Según el texto de lectura, ¿qué identificó don Giussani como el desafío más decisivo para el hombre contemporáneo?

## TEXTO DE LECTURA
>>

Sin embargo, en este tiempo tan vertiginoso, nos sorprendemos por cosas que hasta hace poco tiempo dábamos por descontado o creíamos imposibles. Por ejemplo, nos quedamos con la boca abierta cuando vemos vibrar la vida en una u otra persona, mientras alrededor todos se lamentan. Nos sorprende así ver brillar una positividad y una alegría en el rostro de un amigo, que inunda la vida entera con una intensidad única; nos invade una gratitud infinita por el hecho de que existan personas así, por ser tan afortunados por toparnos con ellas en nuestro camino. Ellas desmienten la opinión generalizada de que todo acabe en la nada y que no haya esperanza para el futuro.



Podemos ver a don Giussani siempre empeñado en tomar conciencia de la realidad, hasta llegar a identificar en la lucha entre el ser y la nada el desafío más decisivo con el que debe medirse el hombre contemporáneo. ¿Dónde se libra esta lucha? «El yo, nuestro yo, es la encrucijada entre el ser y la nada». En esta encrucijada, la vida emerge con toda su dramaticidad y ya no puede renunciar a afrontar una cuestión tan grave como «si la existencia física acaba en el polvo del tiempo que pasa y su paso no sirve más que para construir una tumba o una prisión donde nos asfixiamos –¡y entonces moriremos inútilmente!–, o si el tiempo está preñado de futuro».

<<

## DATOS REGISTRADOS
>>

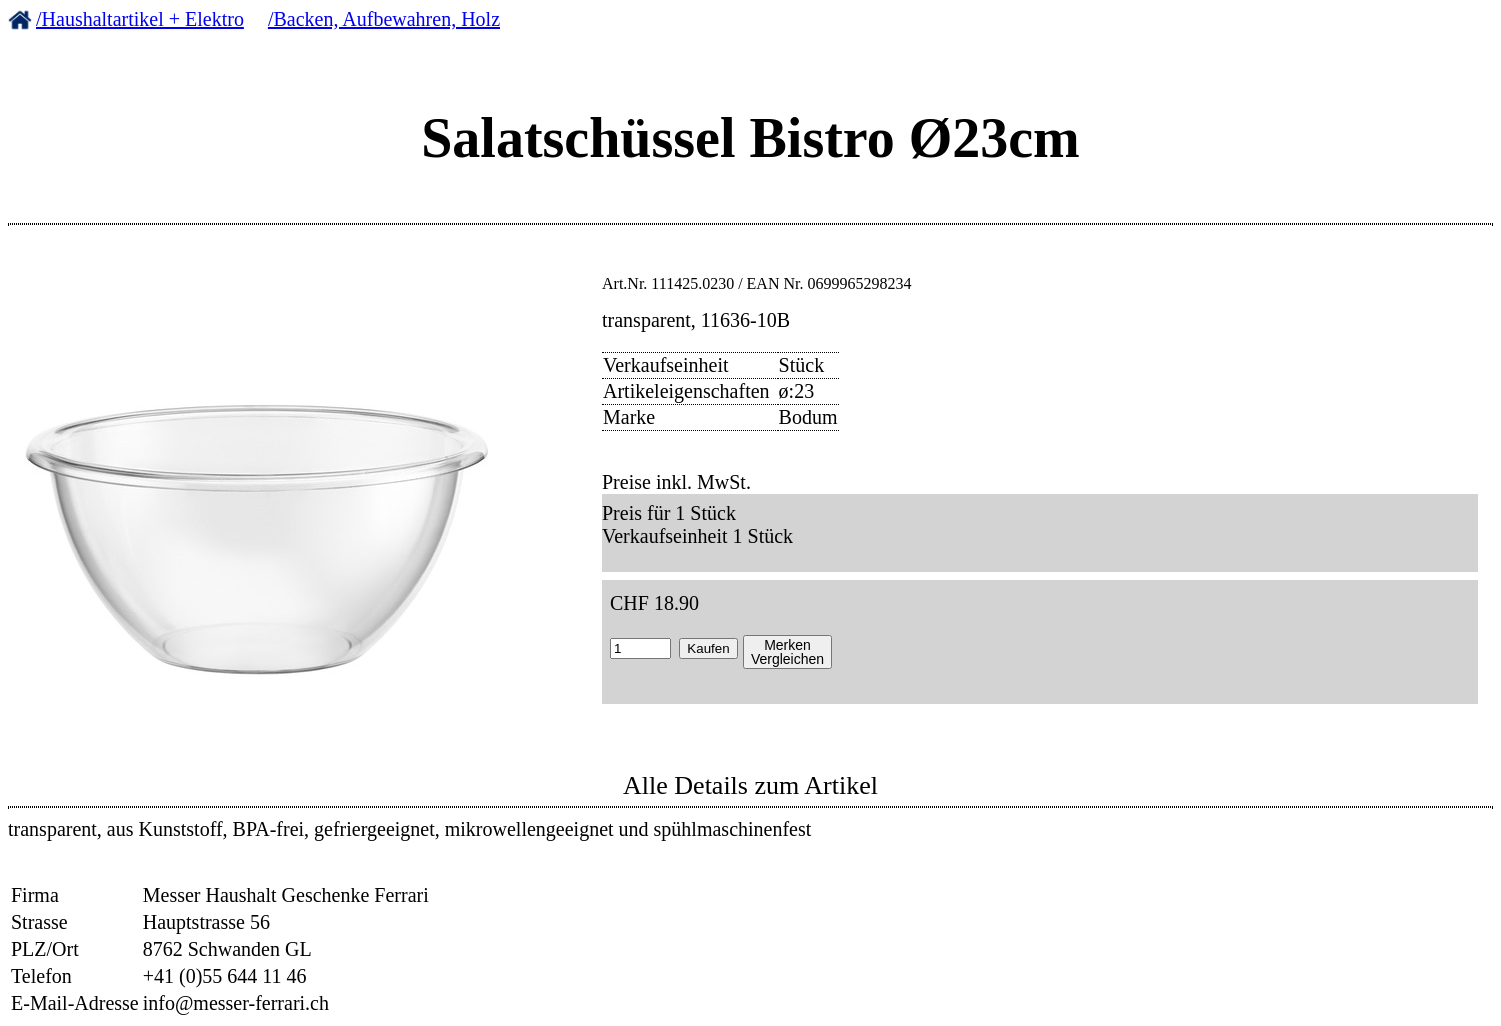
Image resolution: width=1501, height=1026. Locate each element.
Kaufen (708, 648)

<<

## RESULTADO DEL EJERCICIO
La lucha entre el ser y la nada.